17 декабря Есенин лёг в профилактический санаторий имени Шумского на Б. Полянке, 52. Это было лечебное заведение, похожее на пансионат. Сергею Александровичу предоставили большую светлую палату в четыре окна. Первым его посетил старый приятель Рюрик Ивнев.Во время разговора они сидели у окна. Вдруг Сергей Александрович перебил гостя на полуслове и, перейдя на шёпот, опасливо оглядываясь по сторонам, сказал:
– Перейдём отсюда скорей. Здесь опасно, понимаешь? Мы здесь слишком на виду, у окна…
Ивнев с удивлением смотрел на друга; Есенин, не замечая этого, отвёл его в угол комнаты.

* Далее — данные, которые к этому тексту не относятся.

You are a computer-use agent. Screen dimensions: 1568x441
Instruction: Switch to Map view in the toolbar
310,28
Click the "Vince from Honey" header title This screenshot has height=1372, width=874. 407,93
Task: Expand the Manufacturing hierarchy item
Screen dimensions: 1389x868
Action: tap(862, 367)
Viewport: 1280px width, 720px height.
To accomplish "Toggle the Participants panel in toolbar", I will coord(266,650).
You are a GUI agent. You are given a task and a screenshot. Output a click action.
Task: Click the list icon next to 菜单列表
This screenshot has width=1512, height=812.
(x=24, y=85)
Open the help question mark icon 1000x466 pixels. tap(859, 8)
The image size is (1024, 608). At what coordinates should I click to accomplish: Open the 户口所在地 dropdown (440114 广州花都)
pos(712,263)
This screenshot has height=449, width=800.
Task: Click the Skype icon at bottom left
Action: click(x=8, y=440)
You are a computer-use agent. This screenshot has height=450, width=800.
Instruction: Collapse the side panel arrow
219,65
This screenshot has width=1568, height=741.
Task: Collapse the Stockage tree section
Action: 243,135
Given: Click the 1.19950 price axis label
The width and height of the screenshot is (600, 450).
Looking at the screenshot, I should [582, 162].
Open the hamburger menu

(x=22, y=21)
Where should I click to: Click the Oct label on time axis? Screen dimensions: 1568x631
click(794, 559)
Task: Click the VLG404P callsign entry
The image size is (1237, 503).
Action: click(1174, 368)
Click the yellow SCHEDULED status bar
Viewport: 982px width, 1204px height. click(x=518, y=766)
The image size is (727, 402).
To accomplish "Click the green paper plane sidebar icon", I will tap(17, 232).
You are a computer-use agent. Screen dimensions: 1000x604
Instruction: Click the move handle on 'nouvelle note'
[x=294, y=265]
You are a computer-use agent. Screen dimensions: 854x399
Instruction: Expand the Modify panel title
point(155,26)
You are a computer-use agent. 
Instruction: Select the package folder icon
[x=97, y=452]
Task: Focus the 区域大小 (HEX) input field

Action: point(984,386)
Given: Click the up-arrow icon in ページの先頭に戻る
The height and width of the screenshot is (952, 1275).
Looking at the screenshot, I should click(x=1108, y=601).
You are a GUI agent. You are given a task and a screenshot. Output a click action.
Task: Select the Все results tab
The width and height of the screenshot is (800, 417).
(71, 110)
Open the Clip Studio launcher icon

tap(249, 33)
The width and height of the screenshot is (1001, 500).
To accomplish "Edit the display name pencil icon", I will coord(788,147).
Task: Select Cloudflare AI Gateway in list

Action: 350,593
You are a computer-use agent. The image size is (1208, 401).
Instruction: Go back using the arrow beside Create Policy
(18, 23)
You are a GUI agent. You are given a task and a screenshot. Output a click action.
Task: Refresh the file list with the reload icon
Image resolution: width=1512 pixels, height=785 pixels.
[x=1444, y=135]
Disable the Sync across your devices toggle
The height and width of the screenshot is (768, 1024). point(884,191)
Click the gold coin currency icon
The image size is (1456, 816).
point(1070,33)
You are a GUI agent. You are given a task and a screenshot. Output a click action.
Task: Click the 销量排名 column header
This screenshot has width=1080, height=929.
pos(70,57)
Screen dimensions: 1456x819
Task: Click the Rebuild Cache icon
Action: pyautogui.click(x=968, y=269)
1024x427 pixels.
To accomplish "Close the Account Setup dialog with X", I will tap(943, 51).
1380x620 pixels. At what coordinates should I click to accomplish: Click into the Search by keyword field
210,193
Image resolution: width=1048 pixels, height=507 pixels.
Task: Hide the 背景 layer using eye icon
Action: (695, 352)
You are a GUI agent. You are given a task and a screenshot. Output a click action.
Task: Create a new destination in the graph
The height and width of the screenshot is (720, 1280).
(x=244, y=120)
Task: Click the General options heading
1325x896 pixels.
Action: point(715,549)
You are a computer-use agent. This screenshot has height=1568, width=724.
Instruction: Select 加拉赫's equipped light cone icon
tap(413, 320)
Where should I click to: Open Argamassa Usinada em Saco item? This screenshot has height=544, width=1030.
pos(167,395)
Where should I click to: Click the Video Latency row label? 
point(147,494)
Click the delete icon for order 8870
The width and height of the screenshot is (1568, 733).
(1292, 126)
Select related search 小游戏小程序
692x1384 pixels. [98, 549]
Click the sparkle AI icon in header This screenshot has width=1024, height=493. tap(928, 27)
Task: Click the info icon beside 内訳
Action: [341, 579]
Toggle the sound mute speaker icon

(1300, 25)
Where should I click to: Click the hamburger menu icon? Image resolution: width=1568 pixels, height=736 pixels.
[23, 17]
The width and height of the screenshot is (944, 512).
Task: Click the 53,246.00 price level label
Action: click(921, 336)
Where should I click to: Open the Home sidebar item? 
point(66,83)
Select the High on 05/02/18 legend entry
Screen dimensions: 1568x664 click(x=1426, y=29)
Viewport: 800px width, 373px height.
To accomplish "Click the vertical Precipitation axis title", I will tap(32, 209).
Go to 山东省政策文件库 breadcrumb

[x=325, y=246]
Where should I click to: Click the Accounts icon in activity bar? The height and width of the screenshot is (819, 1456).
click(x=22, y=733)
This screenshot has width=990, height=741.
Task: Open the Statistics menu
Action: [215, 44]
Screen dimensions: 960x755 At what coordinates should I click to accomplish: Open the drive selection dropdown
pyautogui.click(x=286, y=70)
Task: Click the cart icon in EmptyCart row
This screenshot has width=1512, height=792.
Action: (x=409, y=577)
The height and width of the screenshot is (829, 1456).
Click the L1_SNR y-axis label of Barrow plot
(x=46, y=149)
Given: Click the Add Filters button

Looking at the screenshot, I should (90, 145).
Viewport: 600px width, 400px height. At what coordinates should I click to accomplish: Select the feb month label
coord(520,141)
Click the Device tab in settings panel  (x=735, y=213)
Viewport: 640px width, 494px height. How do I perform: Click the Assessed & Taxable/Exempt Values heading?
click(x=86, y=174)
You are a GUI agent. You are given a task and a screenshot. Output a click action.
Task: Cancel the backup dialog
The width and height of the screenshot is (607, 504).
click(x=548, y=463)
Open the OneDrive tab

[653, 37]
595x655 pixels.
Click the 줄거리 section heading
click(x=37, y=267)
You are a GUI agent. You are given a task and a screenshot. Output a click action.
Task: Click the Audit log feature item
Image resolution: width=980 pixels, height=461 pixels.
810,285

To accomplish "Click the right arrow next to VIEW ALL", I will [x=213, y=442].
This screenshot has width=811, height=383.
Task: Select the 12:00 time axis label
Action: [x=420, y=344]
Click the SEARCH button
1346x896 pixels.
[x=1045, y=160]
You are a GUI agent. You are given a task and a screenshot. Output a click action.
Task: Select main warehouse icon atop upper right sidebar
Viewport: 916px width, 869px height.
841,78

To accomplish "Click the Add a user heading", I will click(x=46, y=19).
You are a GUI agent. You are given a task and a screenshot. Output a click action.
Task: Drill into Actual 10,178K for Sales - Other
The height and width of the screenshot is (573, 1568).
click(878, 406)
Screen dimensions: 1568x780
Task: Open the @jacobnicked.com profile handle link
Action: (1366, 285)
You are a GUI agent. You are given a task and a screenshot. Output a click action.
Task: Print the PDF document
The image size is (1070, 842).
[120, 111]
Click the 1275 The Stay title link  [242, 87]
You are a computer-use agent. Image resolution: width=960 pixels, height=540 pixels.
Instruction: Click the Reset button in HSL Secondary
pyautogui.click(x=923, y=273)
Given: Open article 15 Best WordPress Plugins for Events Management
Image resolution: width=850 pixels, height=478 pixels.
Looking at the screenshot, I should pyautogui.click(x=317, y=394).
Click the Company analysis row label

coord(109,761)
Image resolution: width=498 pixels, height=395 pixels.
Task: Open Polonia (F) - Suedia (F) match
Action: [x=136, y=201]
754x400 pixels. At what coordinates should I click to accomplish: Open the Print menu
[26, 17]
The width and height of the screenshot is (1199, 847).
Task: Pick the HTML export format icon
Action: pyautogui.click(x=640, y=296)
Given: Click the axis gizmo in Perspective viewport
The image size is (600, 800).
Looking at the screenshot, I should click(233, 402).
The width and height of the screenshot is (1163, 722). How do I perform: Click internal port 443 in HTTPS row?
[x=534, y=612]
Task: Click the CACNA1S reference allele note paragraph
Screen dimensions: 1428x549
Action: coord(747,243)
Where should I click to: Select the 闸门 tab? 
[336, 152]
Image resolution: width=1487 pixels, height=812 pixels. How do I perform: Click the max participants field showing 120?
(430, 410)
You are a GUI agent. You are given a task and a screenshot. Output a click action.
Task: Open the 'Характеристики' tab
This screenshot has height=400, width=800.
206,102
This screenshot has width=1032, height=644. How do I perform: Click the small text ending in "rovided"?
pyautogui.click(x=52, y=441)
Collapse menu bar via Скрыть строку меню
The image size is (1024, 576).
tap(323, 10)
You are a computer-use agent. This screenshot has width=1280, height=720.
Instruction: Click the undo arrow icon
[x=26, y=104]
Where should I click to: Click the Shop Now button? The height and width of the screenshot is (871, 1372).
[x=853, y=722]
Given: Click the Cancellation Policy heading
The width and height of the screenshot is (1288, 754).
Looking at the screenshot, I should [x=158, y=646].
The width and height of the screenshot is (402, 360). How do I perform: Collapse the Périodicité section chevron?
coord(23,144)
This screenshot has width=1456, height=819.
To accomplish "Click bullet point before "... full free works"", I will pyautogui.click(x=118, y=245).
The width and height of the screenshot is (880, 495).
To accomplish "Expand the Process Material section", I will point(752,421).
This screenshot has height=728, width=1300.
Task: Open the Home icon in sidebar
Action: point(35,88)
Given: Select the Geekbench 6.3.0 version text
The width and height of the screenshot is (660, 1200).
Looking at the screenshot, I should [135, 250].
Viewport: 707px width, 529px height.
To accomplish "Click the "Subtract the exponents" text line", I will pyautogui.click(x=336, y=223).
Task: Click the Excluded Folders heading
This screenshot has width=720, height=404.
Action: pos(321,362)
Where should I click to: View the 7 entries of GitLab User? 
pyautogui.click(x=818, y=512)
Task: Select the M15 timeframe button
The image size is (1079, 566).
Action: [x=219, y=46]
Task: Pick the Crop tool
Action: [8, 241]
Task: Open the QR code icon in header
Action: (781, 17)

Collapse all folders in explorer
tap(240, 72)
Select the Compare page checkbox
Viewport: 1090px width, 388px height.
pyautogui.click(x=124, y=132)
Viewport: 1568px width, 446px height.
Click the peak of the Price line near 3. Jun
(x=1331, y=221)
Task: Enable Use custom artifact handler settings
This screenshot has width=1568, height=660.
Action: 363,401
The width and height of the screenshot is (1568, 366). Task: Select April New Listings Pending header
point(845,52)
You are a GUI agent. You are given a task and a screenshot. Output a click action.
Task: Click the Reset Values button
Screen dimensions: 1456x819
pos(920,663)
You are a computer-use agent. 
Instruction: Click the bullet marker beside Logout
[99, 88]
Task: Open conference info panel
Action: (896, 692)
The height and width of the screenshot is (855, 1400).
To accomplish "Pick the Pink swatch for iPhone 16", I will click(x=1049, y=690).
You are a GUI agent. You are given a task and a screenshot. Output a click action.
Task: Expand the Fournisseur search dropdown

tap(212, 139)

– Ну вот, – сказал он, сразу повеселев, – здесь мы в полной безопасности.
– Но какая же может быть опасность? – опять удивился гость.
– О, ты ещё всего не знаешь. У меня столько врагов. Увидели бы в окно и запустили бы камнем. Ну и в тебя могли бы попасть. А я не хочу, чтобы ты из-за меня пострадал.
Тут Ивнев понял, что у его друга что-то вроде мании преследования, и перевёл разговор на другую тему. Есенин охотно перешёл к рассказу о толстом журнале, который собирался издавать, а об издании имажинистов «Гостиница для путешествующих в прекрасное» заявил:
– Пусть Мариенгоф там распоряжается как хочет. Я ни одной строчки стихов туда не дам. А ты… ты как хочешь, я тебя не неволю. Всё равно в моём журнале ты будешь и в том и в другом случае. Привлеку в сотрудники Ванечку Грузинова. Он хороший мужик. Это не то что многие… да ну их… и вспоминать не хочу. Грузинов хорошо разбирается в стихах, из него бы критик вышел дельный и, главное, честный. Не юлил бы хвостом. И стихи у него неплохие, есть из чего выбрать для журнала. Правда, любит мудрить иногда, но это пройдет, да и кто в этом не грешен.
– Знаешь что, – сказал он вдруг, – давай образуем новую группу: я, ты, Ванечка Грузинов…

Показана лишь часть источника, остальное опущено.